Alkylating agents constitute one of the earliest classes of antineoplastic agents used to treat cancer. They work by cross-linking DNA, which impedes cellular growth. They can be used alone or in combination with other chemotherapeutic agents.


Carboplatin is an analogue of cisplatin. It is a heavy metal coordination complex that exerts its cytotoxic effect by platination of DNA, a mechanism analogous to alkylation, leading to interstrand and intrastrand DNA cross-links and inhibition of DNA replication. It binds to protein and other compounds containing the SH group. Cytotoxicity can occur at any stage of the cell cycle, but the cell is most vulnerable to the action of these drugs in the G1 and S phases.

Carboplatin has the same efficacy as cisplatin but a better toxicity profile. Its main advantages over cisplatin include less nephrotoxicity and ototoxicity, absence of a need for extensive prehydration, and reduced likelihood of inducing nausea and vomiting; however, it is more likely to induce myelotoxicity.

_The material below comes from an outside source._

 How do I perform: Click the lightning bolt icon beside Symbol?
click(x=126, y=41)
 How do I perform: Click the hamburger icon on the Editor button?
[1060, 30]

Cyclophosphamide (Cytoxan)

Cyclophosphamide is chemically related to nitrogen mustards. It can be used as a single agent or in various combination chemotherapy regimens for recurrent or metastatic breast cancer.

Cyclophosphamide is activated in the liver to its active metabolite, 4-hydroxycyclophosphamide, which alkylates the target sites in susceptible cells in an all-or-none type of reaction. The mechanism of action of the active metabolites may involve cross-linking of DNA, which may interfere with the growth of normal and neoplastic cells.